- **Provided material**:
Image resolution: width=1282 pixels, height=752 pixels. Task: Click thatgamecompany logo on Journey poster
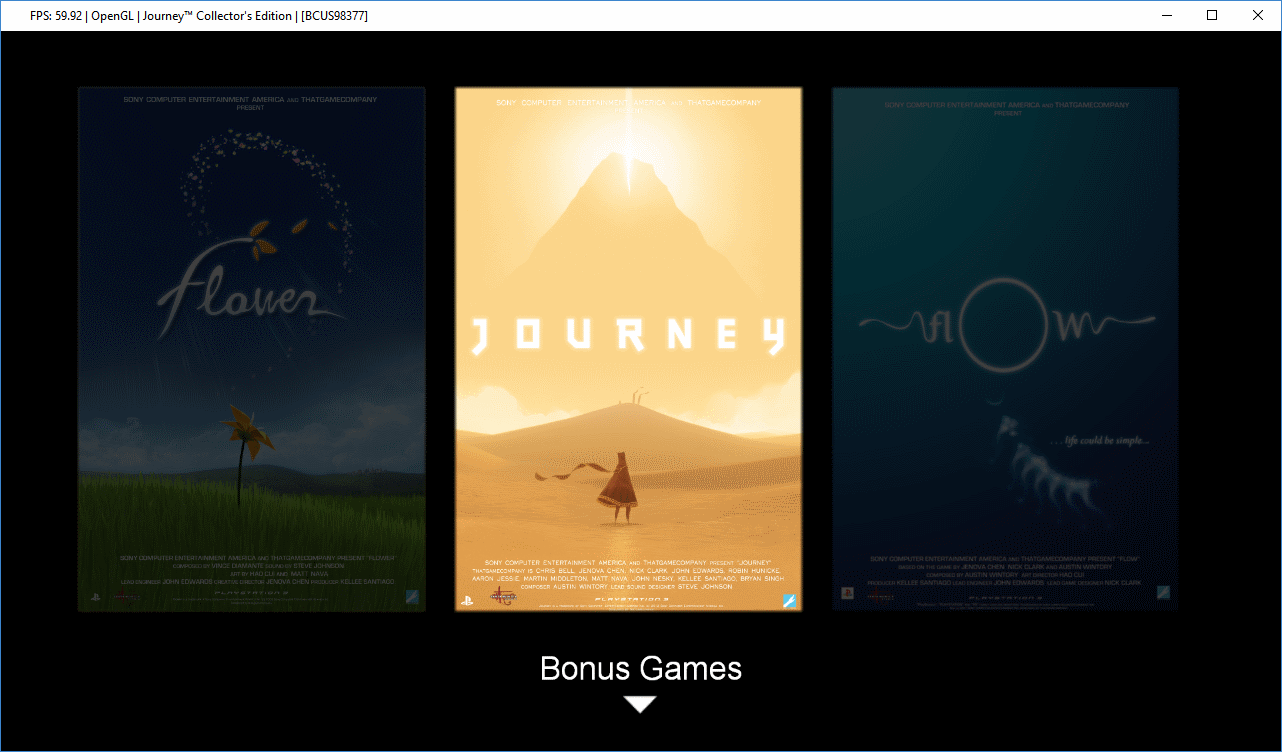point(503,597)
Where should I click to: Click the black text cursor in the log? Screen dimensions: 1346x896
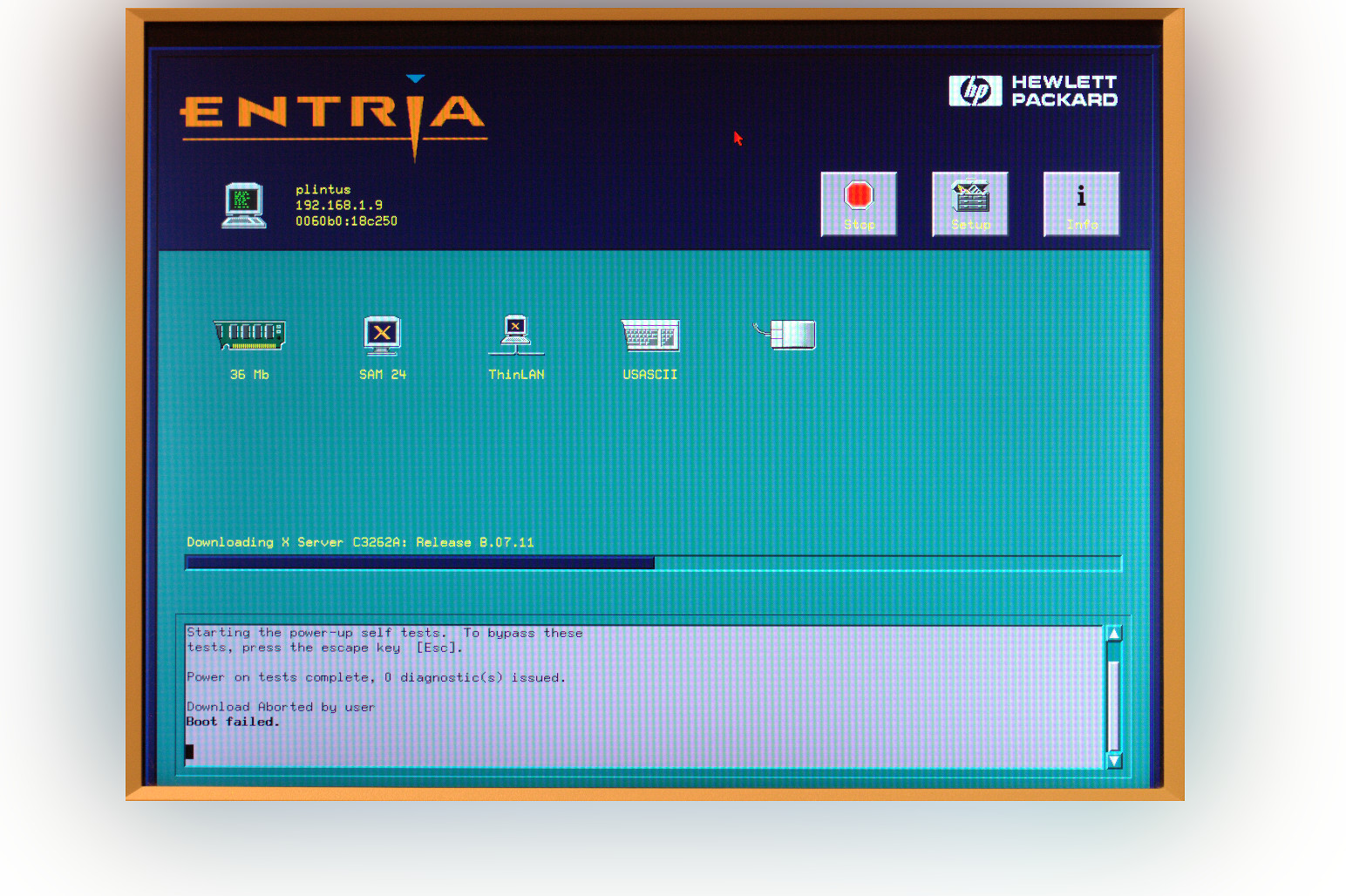[189, 751]
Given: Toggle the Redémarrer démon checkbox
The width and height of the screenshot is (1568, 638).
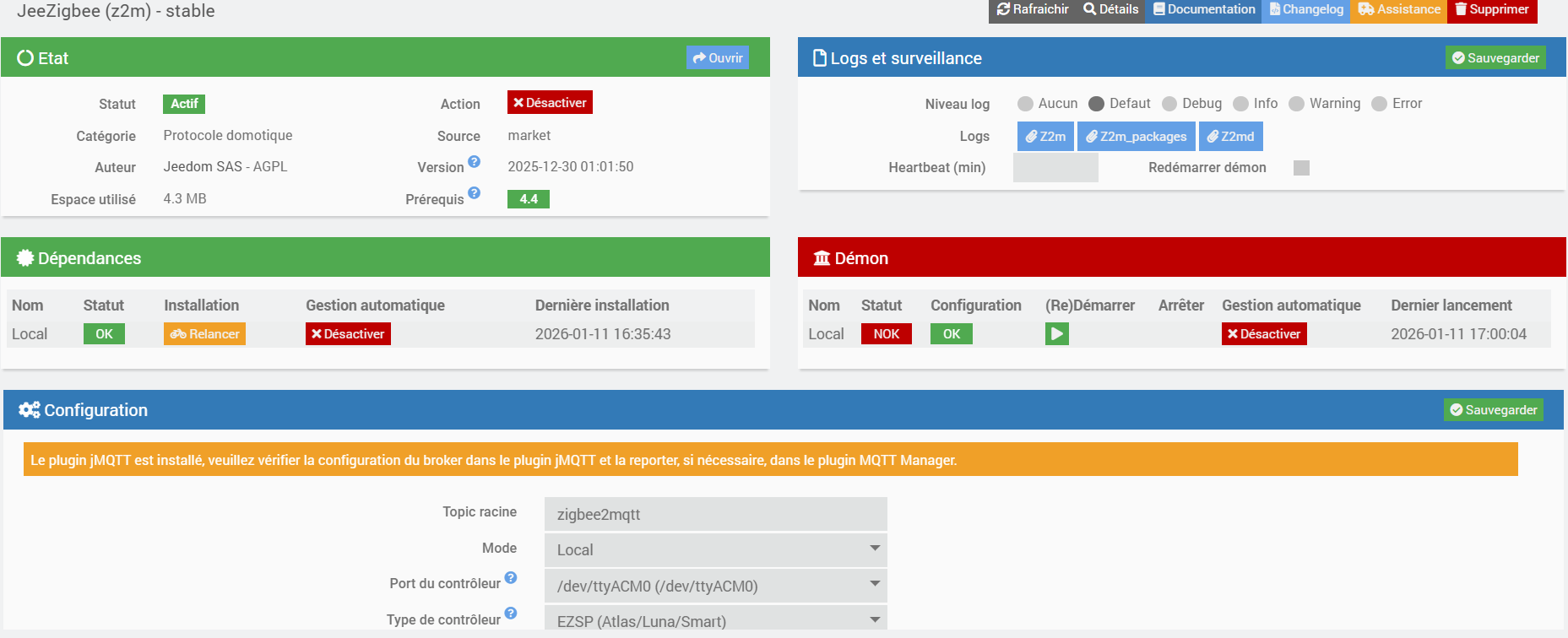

- **What you have to do**:
No picture belongs in the answer; the rest of the records must be repeated exactly.

- **Task solution**:
Image resolution: width=1282 pixels, height=752 pixels. Task: Click thatgamecompany logo on Journey poster
point(503,597)
Where should I click to: Click the black text cursor in the log? Screen dimensions: 1346x896
[189, 751]
Given: Toggle the Redémarrer démon checkbox
The width and height of the screenshot is (1568, 638).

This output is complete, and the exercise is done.